As a tuning aficionado, I happen to adore CPU metrics, such as from exec_query_stats and Query Store. They tend to be extremely helpful in finding a server’s worst offending queries. But I see cases where a tiny SELECT hitting a million times had more effect on the server than Query Store CPU stats would suggest.
This makes sense – every query is going to have overhead, such as sending rows to the client, that probably isn’t captured in measurements. But can we prove it, and maybe get a sense of how much is missed?
Let’s create a small query, spam it against a server, and compare what the server says about its CPU to SQL Server’s metrics. Here’s the demo table, and a proc to seek a single row from it (designed in a way that doesn’t actually return any rows).
DROP TABLE IF EXISTS dbo.seektest GO CREATE TABLE dbo.seektest ( ID INT IDENTITY PRIMARY KEY, junk CHAR(1) ) INSERT dbo.seektest SELECT TOP (5000000) 'a' FROM master.dbo.spt_values a CROSS JOIN master.dbo.spt_values b GO CREATE PROC dbo.SeekTesting1 (@ID int) AS BEGIN DECLARE @b int SELECT @b = ID FROM dbo.SeekTest WHERE ID = @ID END
Now use a script to loop this pointless busy work (I’m channeling my inner junior developer here). We don’t want to use a program on the same server, since that will affect CPU. I’m lucky enough to have another large server available on the same network, where I run this PowerShell script adapted from Merrill Aldrich. (The original link to SQL Blog is dead, but you can find Google’s cached version when searching for “Quick and Dirty PowerShell SQL Server Load Test”)
$numWorkers = 32
$startTime = ( Get-Date ).AddSeconds(20)
$endTime = ( Get-Date ).AddSeconds(30)
$jobscript = {
param( $startTime, $endTime, $conn )
while ( ( Get-Date ) -lt $startTime ) { Start-Sleep -Milliseconds 100 }
while ( ( Get-Date ) -lt $endTime ) {
$n = Get-Random -Maximum 5000001;
Invoke-Sqlcmd -Query "EXEC dbo.SeekTesting1 $n" -Server "YourTestServer" -Database "TestDB";
}
}
(1..$numWorkers) | foreach {
Start-Job $jobscript -ArgumentList $startTime,$endTime,$conn
}
#Run below line for cleanup
#Get-Job | Remove-Job
Launching the script gives me a 10 second window where I see CPU climb from 1% to about 20%. Since my test rig is 48 cores, I calculate this as about 91s of added CPU activity. Then I compare to what exists in dmvs/Query Store.
SELECT st.text, qs.*
FROM sys.dm_exec_query_stats qs
CROSS APPLY sys.dm_exec_sql_text(qs.sql_handle) st
WHERE qs.query_hash = 0x0946FE740B52871B
Both of these show about 5s of CPU for the query – way less than 91s. By the way, you can reset stats/QDS with the below script between runs (you are using a test server, right?)
DBCC FREEPROCCACHE
GO
ALTER DATABASE TestDB SET QUERY_STORE CLEAR;
I pulled up PerfView to see where time was spent, and grabbed a flame graph. The boxed section is the actual query execution, and probably the only part that gets measured in SQL Server. The rest goes to things like parsing, checking security, and sending data. You know, fluff.

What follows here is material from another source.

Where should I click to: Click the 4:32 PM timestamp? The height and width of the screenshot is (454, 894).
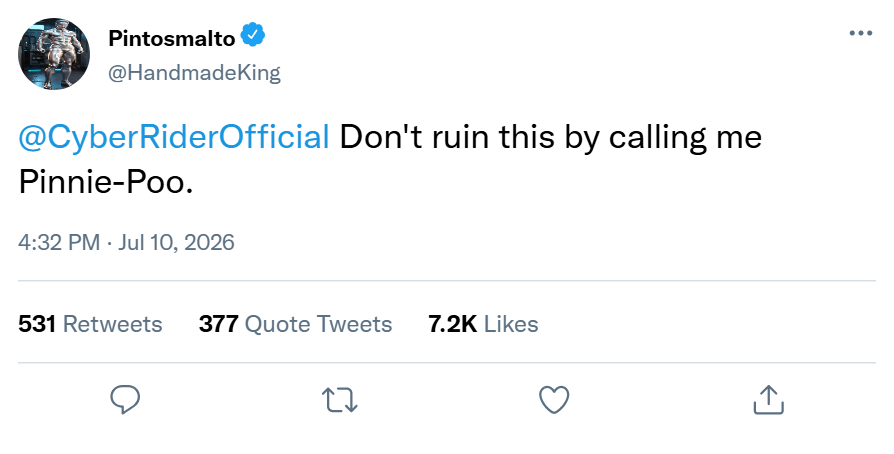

I ran multiple tests and variations, such as single threaded execution and adjusting the proc to return data. Queries were consistent in taking an additional ~.2ms of CPU overhead per execution, beyond what dmvs and QDS reported. Additional details for the curious: SQL Server 2016 SP2 Developer, 3.18GHz clock.
I imagine this overhead number is highly dependent on other factors, but it’s good enough for me to start estimating the actual costs of those tiny queries that get repeated a bajillion times. You might know them, the ones where developers loop through a couple hundred thousand values because of EF?
When I do the math, for a 32-core server, a 10% increase in CPU would need 57.6 million executions an hour, or 16k/sec. Generalized, a 10% CPU overhead needs 500 executions/sec/core. Despite a lot of assumptions, I’m happy to have a rule of thumb to start from. I hope you find the estimate useful too, but remember: this counts as a performance stat, and all performance stats are lies.